- [Problem A]
Decide whether each statement agrees with the MCX introduction, answering yes or no and quoting the deciding words of the text exactly: (i) MCX is meant to be embedded in Python; (ii) MCX's stance is much like PyMC3's; (iii) in many PPLs, elementary distributions are implemented as a single object.
- [Problem B]
Reproduce word for word the passage of the MCX introduction between "The difficulty of" and "b ~ Binomial(a)", inclusive.
- [Problem C]
Write the next part of the MCX introduction, picking up after its final sentence.

Introducing MCX

25 Sep 2020

A simple API

The difficulty of designing a user-friendly API for a Probabilistic Programming Language stems for the deceiving simplicity of the mathematical representation of graphical models:

a ~ Beta(1, 2)
b ~ Binomial(a)

From this representation we need to extract at least two objects: one that produces samples form the prior distribution, and the multivariate log-probability density conditioned on the observe data. We have a one-to-many relationship between the notation and what we need from it in practice, and this one-to-many relationship does not have related constructs in programming languages.

Of course we can implement these two objects separately. This is actually what we do with “elementary” distributions like the Beta, Dirichlet, Multvariate Normal, etc. distributions. In many PPLs they are implemented as a single object that implements the sample and logpdf distribution. This is however tedious with complex graphical models. But it should not be in the sense that these models are composed of elementary distibutions. We would like a language that allows us to write the combination of such elementary distributions and returns its logpdf and sampling distribution.

Programming language are different: one set of instructions does one thing and only one. There is thus a tension between the above notations and the programming language. This is a problem of two languages: how do you express in a programming language an abstract concept?

PPLs have different ways to resolve this tension: some build a graph, some use effect handlers, others use a non-standard intepretation of the programming language (PyMC3’s use of the context manager for instance). MCX’s stance is much like Stan’s: what if we created our own language, close to the mathematical expression, that can then be compiled in a logpdf and a sampling function?

Unlike Stan, we would like this language to be embedded in python. To benefit from its autodiff, acceleration and array manipulation libraries, and the integration with the rest of the machine learning ecosystem. MCX should thus be a superset a python: allow every operation python allows, with an added construct. Having posed the problem in these terms there is only one solution: defining a new syntax and modify this syntax at runtime using Python’s introspection abilities.

- [Information shown]
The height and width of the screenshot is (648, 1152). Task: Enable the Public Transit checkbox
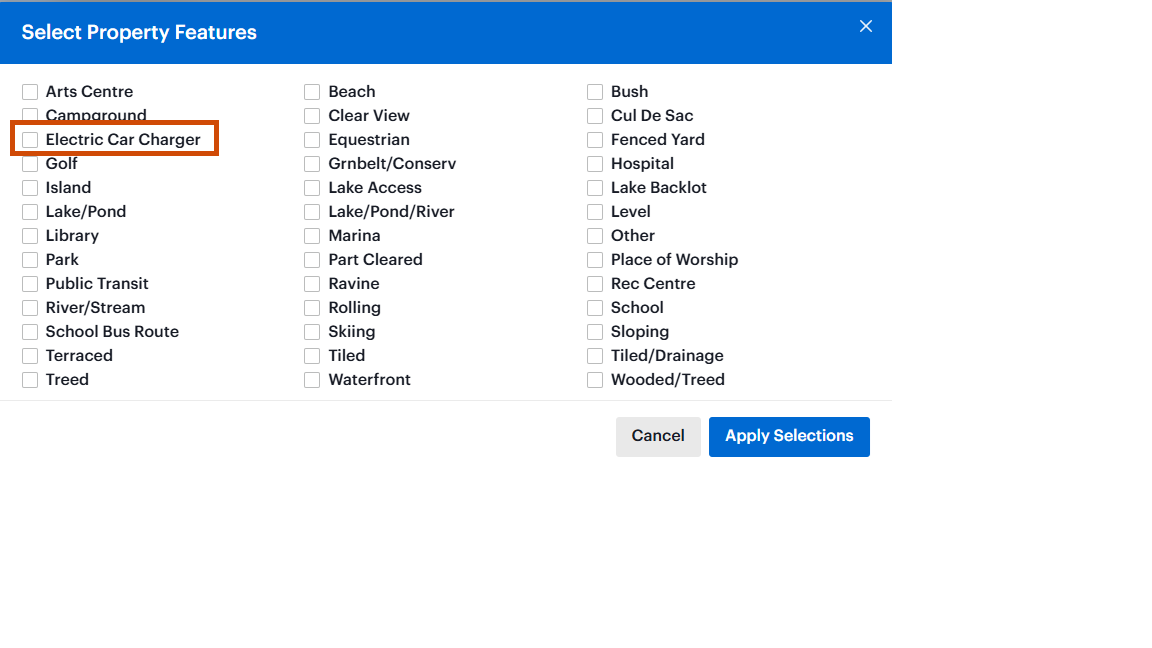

- [Task result A]
(i) Yes: "Unlike Stan, we would like this language to be embedded in python."
(ii) No: "MCX’s stance is much like Stan’s"
(iii) Yes: "In many PPLs they are implemented as a single object that implements the sample and logpdf distribution."

- [Task result B]
The difficulty of designing a user-friendly API for a Probabilistic Programming Language stems for the deceiving simplicity of the mathematical representation of graphical models:

a ~ Beta(1, 2)
b ~ Binomial(a)

- [Task result C]
@mcx.model
def beta_binomial():
  a <~ Beta(1, 2)
  b <~ Binomial(a)
  return b

which is syntactically correct python, but wouldn’t do anything good without the @mcx.model decorator. What happens when you call the function is that its content is being parsed: random variables and distributions are identified as well as their dependencies. And this is the second important thing: they are parsed into a directed graph, another representation of the equations above. The graph is stored in the model (which is actually a class).

Models are distributions, so they implement sample and logpdf functions. When you call either of these, two different compilers are called and traverse the graph to build the necessary functions.

A tale of 4 distributions

The duality between multivariate distribution and generative function usually implies the existence of 4 different distribution in PPLs. It is very important to understand their difference when implementing the API.

Those related to the model interpreted as a multivariate distribution:

The prior distribution is related to the multivariate distribution interpretation. It is the distribution parametrized by the model’s random variables, given the model’s parameters.
The posterior distribution is the multivariate distribution of the model’s parameters conditioned on the value of some of the model’s variables.

And those relatied to the model interpreted as a generative function:

The prior predictive distribution, which is the distribution of the returned value of the model when the random variables' values are drawn from their prior distribution.
The posterior predictive distribution, which is the distribution of the returned value assuming that the random variables' values are drawn from their posterior distribution.

In MCX it is assumed that both are predictive distributions of different objects: the model in the first case, the evaluated model in the second model. While the model is both a multivariate distribution and a generative function it can be evaluated. A generative function is only associated with a predictive distribution.

Writing a model as a function is intuitive: most bayesian models are generative models. Given input values and parameters they return other values that can be observed. While MCX models also represent a distribution, in the API we treat them first as generative functions.

Consider the following linear regression model:

@mcx.model
def linear_regression(x, lmba=1.):
    scale <~ Exponential(lmbda)
    coef <~ Normal(np.zeros(x.shape[-1]), 1)
    y = np.dot(x, coef)
    preds <~ Normal(y, scale)
    return preds

Calling the generative function should return a different value each time it is called with a different value of rng_key:

>>> linear_regression(rng_key, x)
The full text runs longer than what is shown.